Source records:
(begin)
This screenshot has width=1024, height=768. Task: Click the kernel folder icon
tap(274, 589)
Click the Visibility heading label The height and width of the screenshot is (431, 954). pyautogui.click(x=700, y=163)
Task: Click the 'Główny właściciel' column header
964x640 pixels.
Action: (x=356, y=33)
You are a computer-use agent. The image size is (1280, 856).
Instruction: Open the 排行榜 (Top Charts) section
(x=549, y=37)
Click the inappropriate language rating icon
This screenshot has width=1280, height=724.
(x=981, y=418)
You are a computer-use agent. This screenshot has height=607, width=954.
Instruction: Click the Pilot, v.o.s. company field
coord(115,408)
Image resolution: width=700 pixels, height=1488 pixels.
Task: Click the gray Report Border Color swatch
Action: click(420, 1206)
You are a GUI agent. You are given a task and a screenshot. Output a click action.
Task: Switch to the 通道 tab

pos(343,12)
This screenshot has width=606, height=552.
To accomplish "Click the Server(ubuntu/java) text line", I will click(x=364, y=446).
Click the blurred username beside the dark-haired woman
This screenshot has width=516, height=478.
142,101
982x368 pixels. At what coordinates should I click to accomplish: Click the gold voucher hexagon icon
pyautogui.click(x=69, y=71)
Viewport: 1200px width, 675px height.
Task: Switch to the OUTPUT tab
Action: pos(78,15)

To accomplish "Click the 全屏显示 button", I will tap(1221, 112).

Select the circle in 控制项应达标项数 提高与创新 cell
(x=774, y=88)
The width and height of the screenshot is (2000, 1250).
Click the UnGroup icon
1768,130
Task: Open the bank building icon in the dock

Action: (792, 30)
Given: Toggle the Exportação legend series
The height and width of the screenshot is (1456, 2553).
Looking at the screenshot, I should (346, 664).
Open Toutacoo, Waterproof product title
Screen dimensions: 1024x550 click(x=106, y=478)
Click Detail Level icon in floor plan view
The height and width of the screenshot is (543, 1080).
(end)
Can you output every line of the records above as a JSON list of strings, one string per line, skipping blank lines?

[
  "This screenshot has width=1024, height=768. Task: Click the kernel folder icon",
  "tap(274, 589)",
  "Click the Visibility heading label The height and width of the screenshot is (431, 954). pyautogui.click(x=700, y=163)",
  "Task: Click the 'Główny właściciel' column header",
  "964x640 pixels.",
  "Action: (x=356, y=33)",
  "You are a computer-use agent. The image size is (1280, 856).",
  "Instruction: Open the 排行榜 (Top Charts) section",
  "(x=549, y=37)",
  "Click the inappropriate language rating icon",
  "This screenshot has width=1280, height=724.",
  "(x=981, y=418)",
  "You are a computer-use agent. This screenshot has height=607, width=954.",
  "Instruction: Click the Pilot, v.o.s. company field",
  "coord(115,408)",
  "Image resolution: width=700 pixels, height=1488 pixels.",
  "Task: Click the gray Report Border Color swatch",
  "Action: click(420, 1206)",
  "You are a GUI agent. You are given a task and a screenshot. Output a click action.",
  "Task: Switch to the 通道 tab",
  "pos(343,12)",
  "This screenshot has width=606, height=552.",
  "To accomplish \"Click the Server(ubuntu/java) text line\", I will click(x=364, y=446).",
  "Click the blurred username beside the dark-haired woman",
  "This screenshot has width=516, height=478.",
  "142,101",
  "982x368 pixels. At what coordinates should I click to accomplish: Click the gold voucher hexagon icon",
  "pyautogui.click(x=69, y=71)",
  "Viewport: 1200px width, 675px height.",
  "Task: Switch to the OUTPUT tab",
  "Action: pos(78,15)",
  "To accomplish \"Click the 全屏显示 button\", I will tap(1221, 112).",
  "Select the circle in 控制项应达标项数 提高与创新 cell",
  "(x=774, y=88)",
  "The width and height of the screenshot is (2000, 1250).",
  "Click the UnGroup icon",
  "1768,130",
  "Task: Open the bank building icon in the dock",
  "Action: (792, 30)",
  "Given: Toggle the Exportação legend series",
  "The height and width of the screenshot is (1456, 2553).",
  "Looking at the screenshot, I should (346, 664).",
  "Open Toutacoo, Waterproof product title",
  "Screen dimensions: 1024x550 click(x=106, y=478)",
  "Click Detail Level icon in floor plan view",
  "The height and width of the screenshot is (543, 1080)."
]